Revisori legali: entro il 30 novembre si deve comunicare la propria PEC

E’ stata emanata una circolare da parte della Ragioneria Generale dello Stato con la quale si ricordano le modalità e i termini di comunicazione della casella di posta elettronica certificata per gli iscritti nel Registro dei revisori legali: il 30 novembre è l’ultimo giorno utile per comunicare l’indirizzo e, in caso di inosservanza della disposizioni, si applicano le sanzioni che vanno da un minimo di 50 euro ad un massimo di 2.500 euro; per coloro che avevano già comunicato al Registro dei revisori legali un valido indirizzo di PEC non è richiesta alcuna ulteriore comunicazione
L’articolo 27, comma 2, del D.Lgs. 17 luglio 2016, n. 135, ha introdotto disposizioni che modificano ed integrano l’articolo 16, comma 7, del decreto legge 29 novembre 2008, n. 185, convertito con modificazioni dalla legge 28 gennaio 2009, n. 2, prevedendo l’obbligo per tutti i revisori legali e le società di revisione legale iscritti nell’apposito Registro di cui al decreto legislativo n. 39 del 2010, di comunicare il proprio indirizzo di Posta Elettronica Certificata al Ministero dell’economia e delle finanze o al soggetto incaricato della tenuta del Registro.

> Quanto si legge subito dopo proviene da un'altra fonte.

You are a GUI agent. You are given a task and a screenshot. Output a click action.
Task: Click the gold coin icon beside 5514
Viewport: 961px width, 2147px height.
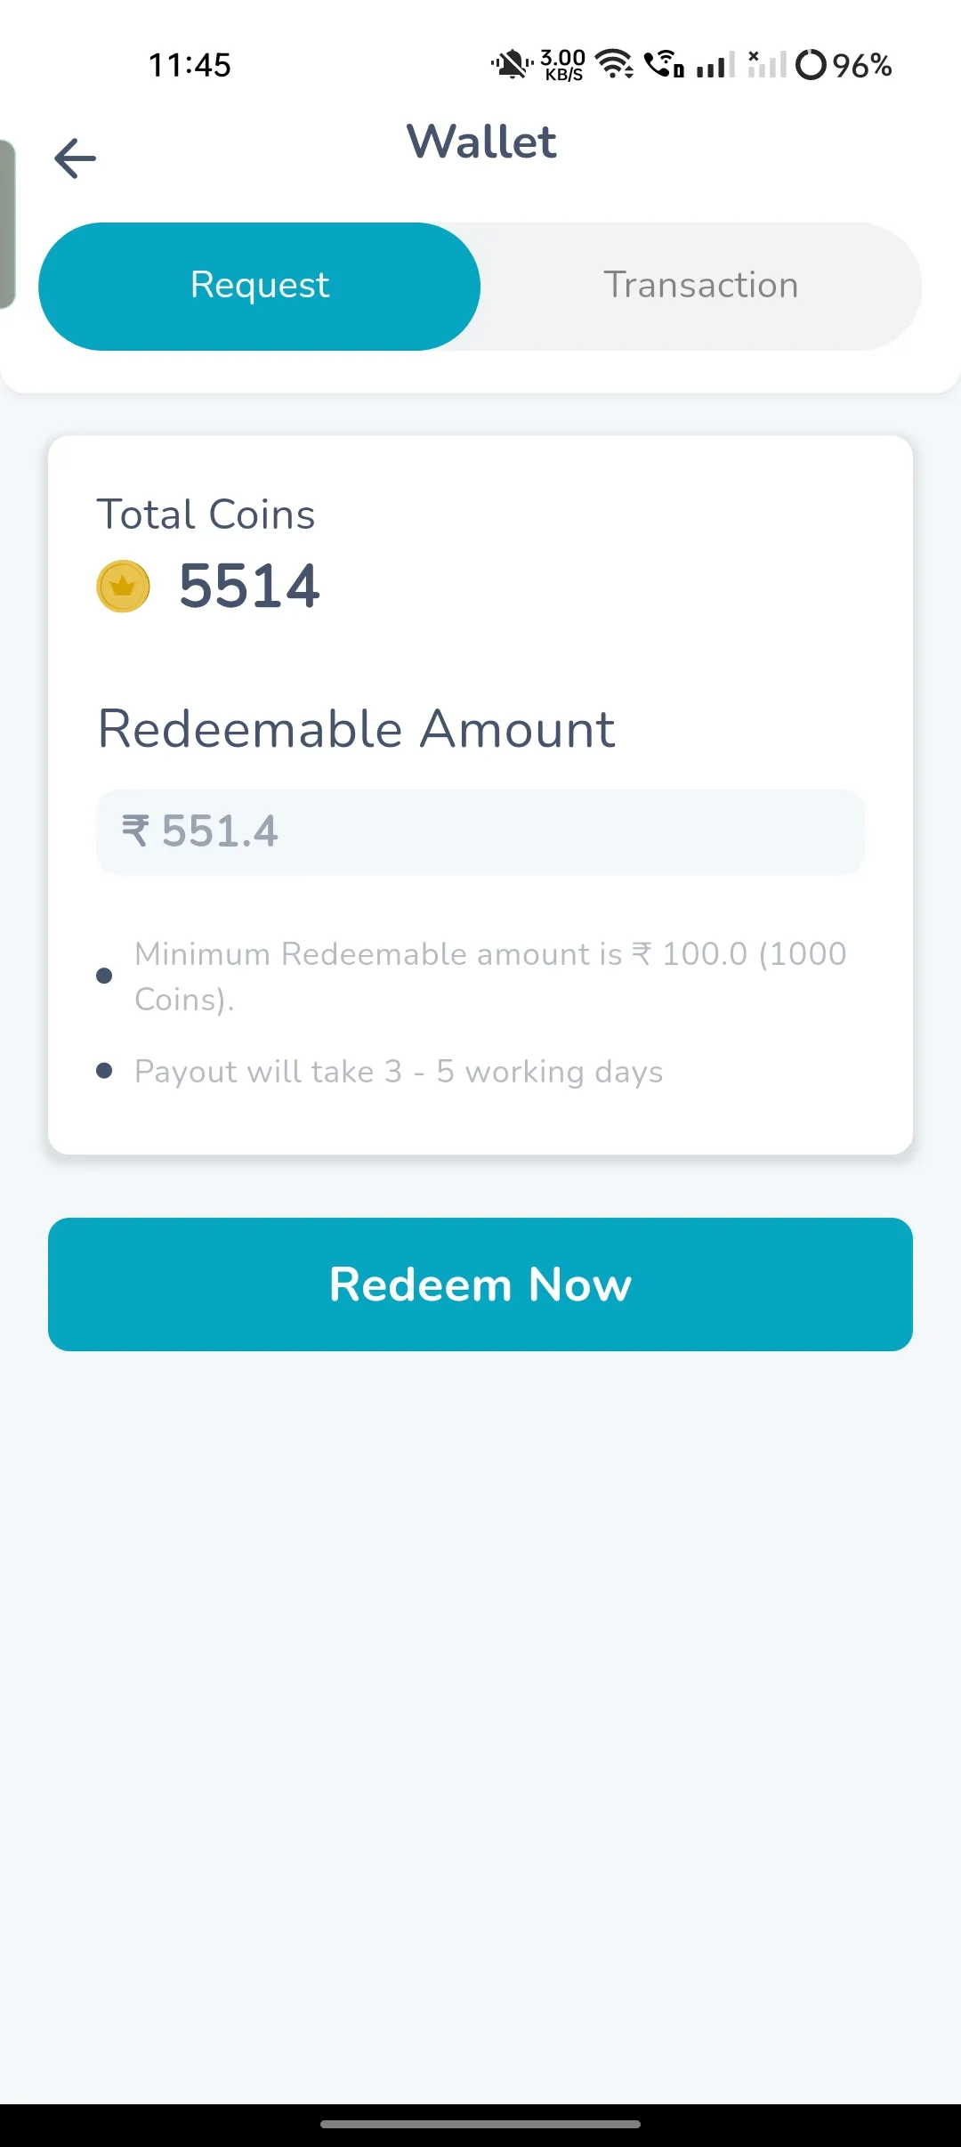click(x=123, y=585)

Lo stesso D.Lgs. 135/2016 ha, inoltre, modificato l’articolo 7, del decreto legislativo n. 39 del 2010, introducendo l’indirizzo di Posta Elettronica Certificata tra i dati minimi che costituiscono il contenuto informativo del Registro dei revisori legali.
Con la circolare n. 21, del 29 settembre 2016, del Ministero dell’Economia e delle Finanze – Dipartimento della Ragioneria Generale dello Stato – avente ad oggetto “Registro dei revisori legali di cui al decreto legislativo 27 gennaio 2010, n.39. Modalità e termini di comunicazione delle caselle di Posta Elettronica Certificata degli iscritti”, è precisato che i professionisti che non hanno già adempiuto all’obbligo indicato nell’oggetto, sono tenuti a comunicare un valido indirizzo di Posta Elettronica Certificata, entro il prossimo 30 novembre 2016.
Pubbliche amministrazioni: PEC obbligatoria
L’obbligo per le pubbliche amministrazioni di istituire un indirizzo digitale per la trasmissione di atti e documenti trova fondamento nel decreto legislativo n. 82 del 2005 (Codice dell’Amministrazione Digitale), che istituiscono l’IPA (Indice degli indirizzi delle PA), quale archivio ufficiale delle caselle di Posta Elettronica Certificata di Amministrazioni, Enti pubblici e dei Gestori di pubblici servizi.
Va evidenziato che il D.Lgs. 26 agosto 2016, n. 179, ha modificato diversi punti del citato Codice dell’Amministrazione Digitale.
L’art. 16, c. 7, del decreto legge n. 185 del 29 novembre 2008, convertito con modificazioni dalla legge del 28 gennaio 2009, n. 2, rubricato “Riduzione dei costi amministrativi a carico delle imprese” ha esteso l’obbligo di dotarsi di caselle PEC anche a carico dei professionisti iscritti in Ordini o collegi professionali ed alle imprese in forma societaria, con l’espressa finalità di favorire la presentazione di istanze e lo scambio di dati, informazioni e documenti con modalità telematiche.
L’articolo 5, del decreto legge n. 179 del 2012, convertito con modificazioni dalla Legge 17 dicembre 2012, n. 221, ha previsto l’estensione della posta elettronica certificata anche alle imprese individuali.
Tali innovazioni si inseriscono in un contesto di progressiva diffusione di strumenti di comunicazione elettronica tra tutti gli operatori economici, e tra questi ultimi e lo Stato, favorendo la semplificazione degli adempimenti connessi allo scambio di informazioni e documenti e la riduzione degli oneri amministrativi.
L’entrata in vigore del decreto legislativo 17 luglio 2016, n. 135, ha esteso, dunque, alla categoria dei revisori legali l’obbligo di un indirizzo di Posta Elettronica Certificata, da comunicare al Ministero dell’Economia e delle Finanze o al soggetto incaricato alla tenuta del Registro dei revisori legali.